Why keeping a budget is just like getting a raise

 

I want you to keep track of what you earn and spend.

But why? Is it a deep-seated need to assign homework? No way. Do I want you to become obsessed with your budget and spend hours and hours on it? Hardly. Do I want you to care about this stuff as much as I do? Probably not possible. I just believe that by taking control of your money, you can take control of your entire life.

But even if you don’t follow me on that, I believe that doing this can also give you an immediate raise.

There’s gold in them thar couches

When you keep track of your money, you’ll find that you have more than you did. It feels like you got a raise, because that’s kind of what it is. Call it “budgetary couch fishing.”

Here’s how it works. You write down everything you spend in a given month. Divide it up in to categories. The categories you choose are up to you, but things like “food,” transportation,” “household,” are good. I recommend writing everything down each day, but if you can keep things in mind, every couple of days or every week is fine. At the end of the month, you sum up each category to see what you spent.

That’s all you have to do.
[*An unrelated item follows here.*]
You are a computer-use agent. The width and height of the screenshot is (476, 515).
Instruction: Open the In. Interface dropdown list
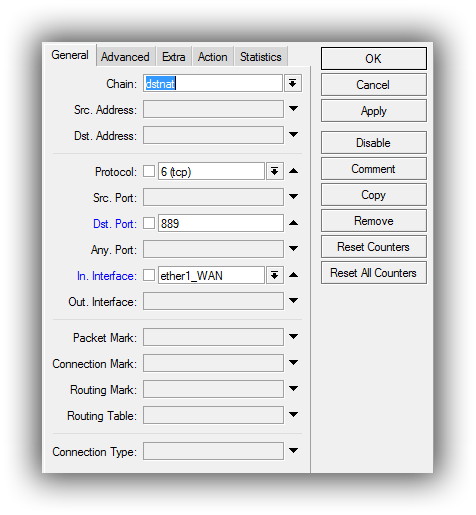pyautogui.click(x=275, y=275)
At the end of the month, you are most likely going to have more money than the previous month when you weren’t keeping track of things. Instant raise!

(For those who think that every day is a lot, I can say that it takes about as long for me to load up the file on my computer than it does to update it. This isn’t a high bar I’m talking about.)

Why does this work? Here are two reasons, either or both that may apply to you:

  • Your spreadsheet, notebook, or whatever device you use, becomes a kind of accountability partner. Do you really want to write down that you spent $50 on alcohol over the weekend? It will force you to ask yourself in advance if you really need that thing, or to buy that extra drink, because you know you’re going to have to “tell” your notebook about it. And when you sum up those categories at the end of the month, you’re going to be confronted with what you did all month. Those sums can be a bit hard to handle. So writing things down keeps you a bit more conservative in your expenditure.
  • Even if you’re not cowed by your notebook accountability partner, it is true that money is much less likely to fly out of your hand if you are watching it. This is sort of like an “economic uncertainty principle” where the act of observing a budget changes the budget itself. It might feel like magic, but just like the regular Uncertainty Principle, it works even if we don’t quite understand it.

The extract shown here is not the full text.